Bölüm 34

730 48 50
                                    

Bir darağacı belirdi önce tam karşısında, sonra o darağacının altında içini titreten biri belirdi. O darağacı o kadar büyüktü ki kendisini küçücük hissediyordu karşısında. Sonra o içini titreten kişinin boynuna ip geçirildi, iyice küçüldüğünü hissetti. Ne kadar küçülüyorsa o kadar sığmıyordu vücuduna, bir an önce sınırları aşıp onu oradan çekmesi gerekiyordu, o ipi var gücüyle kesmesi, belki koparması, sonra arkasındaki celladı alt etmesi lazımdı. Cellat kendisine göre o kadar büyük, o kadar heybetliydi ama bunların hiçbiri gözünü kurtarmıyordu. İçini titretenin gözleri ise ona öylece bakıyor, gözlerini üzerinden çekmeyi bırak onları kırpmıyordu bile. Sadece ona kırgın kırgın bakıyor, o bakış yüzüne değdikçe iyice çırpınır oluyordu Leon. Sanki karşısındakinin boynundaki ip bu minnacık kesilmiş adamı da sarmıştı ve yerinde çırpındıkça daha da sarıyordu o ipler vücudunu.

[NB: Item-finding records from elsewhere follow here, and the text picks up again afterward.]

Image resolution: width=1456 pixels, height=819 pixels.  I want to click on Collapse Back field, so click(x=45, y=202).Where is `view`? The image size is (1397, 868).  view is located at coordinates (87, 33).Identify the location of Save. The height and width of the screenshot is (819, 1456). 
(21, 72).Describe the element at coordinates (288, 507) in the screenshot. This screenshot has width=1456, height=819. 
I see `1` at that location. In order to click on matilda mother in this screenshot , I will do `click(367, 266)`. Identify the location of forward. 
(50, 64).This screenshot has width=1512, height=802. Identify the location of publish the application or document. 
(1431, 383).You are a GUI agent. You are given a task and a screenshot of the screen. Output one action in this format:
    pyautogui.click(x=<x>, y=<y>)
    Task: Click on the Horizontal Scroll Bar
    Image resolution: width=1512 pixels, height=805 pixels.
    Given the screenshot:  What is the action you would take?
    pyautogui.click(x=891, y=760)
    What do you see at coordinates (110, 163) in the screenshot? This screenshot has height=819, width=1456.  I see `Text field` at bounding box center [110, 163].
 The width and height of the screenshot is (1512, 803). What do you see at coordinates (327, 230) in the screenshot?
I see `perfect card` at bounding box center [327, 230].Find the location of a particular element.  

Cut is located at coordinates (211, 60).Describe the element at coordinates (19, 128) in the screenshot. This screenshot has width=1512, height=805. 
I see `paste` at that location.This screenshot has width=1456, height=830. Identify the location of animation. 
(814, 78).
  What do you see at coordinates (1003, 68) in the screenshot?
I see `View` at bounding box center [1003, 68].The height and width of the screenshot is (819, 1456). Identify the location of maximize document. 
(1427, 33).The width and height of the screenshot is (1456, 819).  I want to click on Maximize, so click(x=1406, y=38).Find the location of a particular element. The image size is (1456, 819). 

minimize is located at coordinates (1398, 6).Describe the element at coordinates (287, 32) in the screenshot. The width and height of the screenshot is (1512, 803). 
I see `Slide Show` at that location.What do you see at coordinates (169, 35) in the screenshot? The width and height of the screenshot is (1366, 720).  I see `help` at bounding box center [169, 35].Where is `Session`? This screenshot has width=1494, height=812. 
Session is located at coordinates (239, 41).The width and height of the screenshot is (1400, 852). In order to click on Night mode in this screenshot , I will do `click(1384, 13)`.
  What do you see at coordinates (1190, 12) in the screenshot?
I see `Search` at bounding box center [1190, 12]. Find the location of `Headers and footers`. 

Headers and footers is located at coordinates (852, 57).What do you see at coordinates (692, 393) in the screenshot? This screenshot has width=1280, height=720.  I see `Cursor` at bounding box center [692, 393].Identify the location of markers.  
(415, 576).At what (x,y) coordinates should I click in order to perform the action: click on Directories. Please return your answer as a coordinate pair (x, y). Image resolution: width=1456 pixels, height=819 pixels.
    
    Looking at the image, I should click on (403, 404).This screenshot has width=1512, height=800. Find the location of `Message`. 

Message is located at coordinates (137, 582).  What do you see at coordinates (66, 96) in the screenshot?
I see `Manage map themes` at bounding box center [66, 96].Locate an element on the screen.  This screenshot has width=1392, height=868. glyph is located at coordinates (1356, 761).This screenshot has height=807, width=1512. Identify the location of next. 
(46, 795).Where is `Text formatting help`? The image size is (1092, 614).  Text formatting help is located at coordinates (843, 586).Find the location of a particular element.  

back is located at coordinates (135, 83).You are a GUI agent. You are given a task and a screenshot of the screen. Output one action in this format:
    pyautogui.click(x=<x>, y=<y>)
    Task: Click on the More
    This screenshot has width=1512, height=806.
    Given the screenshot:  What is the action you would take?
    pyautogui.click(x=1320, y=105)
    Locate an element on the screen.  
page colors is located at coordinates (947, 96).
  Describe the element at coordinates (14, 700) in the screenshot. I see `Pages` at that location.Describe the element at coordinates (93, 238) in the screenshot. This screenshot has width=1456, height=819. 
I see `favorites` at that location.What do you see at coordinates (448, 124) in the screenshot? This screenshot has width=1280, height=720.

Yoksa şu vaziyette o ipleri çoktan aşmış, çok yakın gözüken ama bu yakınlık darağacının büyüklüğünden adama öyle geliyordu, karşısında ona bakan ama bakışlarında eski canlılığı olmayan kızı çoktan kurtarırdı oradan. Nihayetinde arkadaki cellat da kendi emriyle çalışıyordu, ondan daha alt rütbede biriydi. Bir lafına bakardı her şey ama ağzını dahi açamıyordu, açsa neler haykıracak, bu saçmalığa son verilmesi için ne emirler verecekti ama kızı bu darağacına sürükleyen neden ağzını kapatıyordu Leon'un. Birkaç saat öncesine değin hissettiği manevi ağırlık, şimdi maddeten dudaklarını mühürlüyordu. Yalnız, içini titreten o duygu şimdi inletiyordu adamı, iki büklüm ediyordu bu görüntü karşısında.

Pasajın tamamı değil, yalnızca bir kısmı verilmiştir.